> _TASK DESCRIPTION_: Ignoring the pictures, copy the data exactly.
[SUPPLIED INFORMATION]
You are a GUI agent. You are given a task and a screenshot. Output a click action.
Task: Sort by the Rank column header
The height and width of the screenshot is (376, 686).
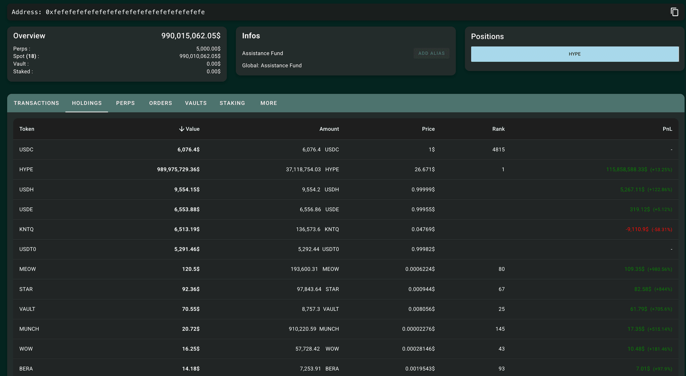pyautogui.click(x=498, y=129)
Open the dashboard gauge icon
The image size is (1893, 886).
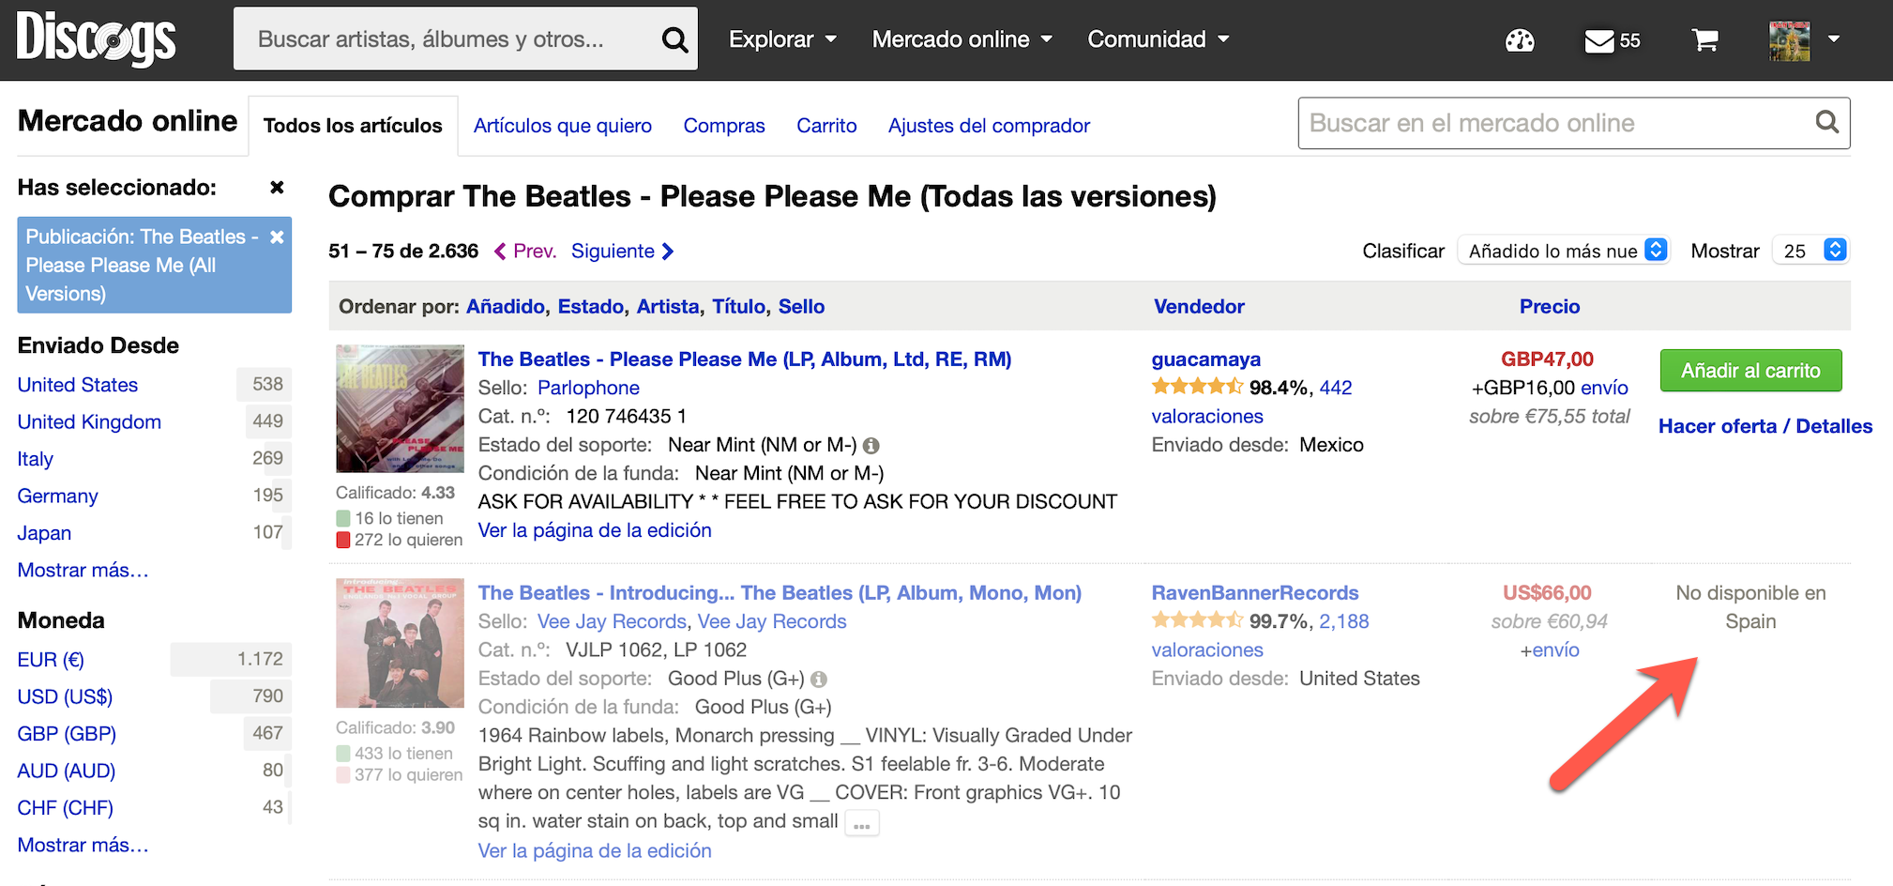click(1520, 40)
[/SUPPLIED INFORMATION]
> _ANSWER SECTION_:
You are a GUI agent. You are given a task and a screenshot. Output a click action.
Task: Sort by the Rank column header
The height and width of the screenshot is (376, 686).
pyautogui.click(x=498, y=129)
Open the dashboard gauge icon
The image size is (1893, 886).
click(1520, 40)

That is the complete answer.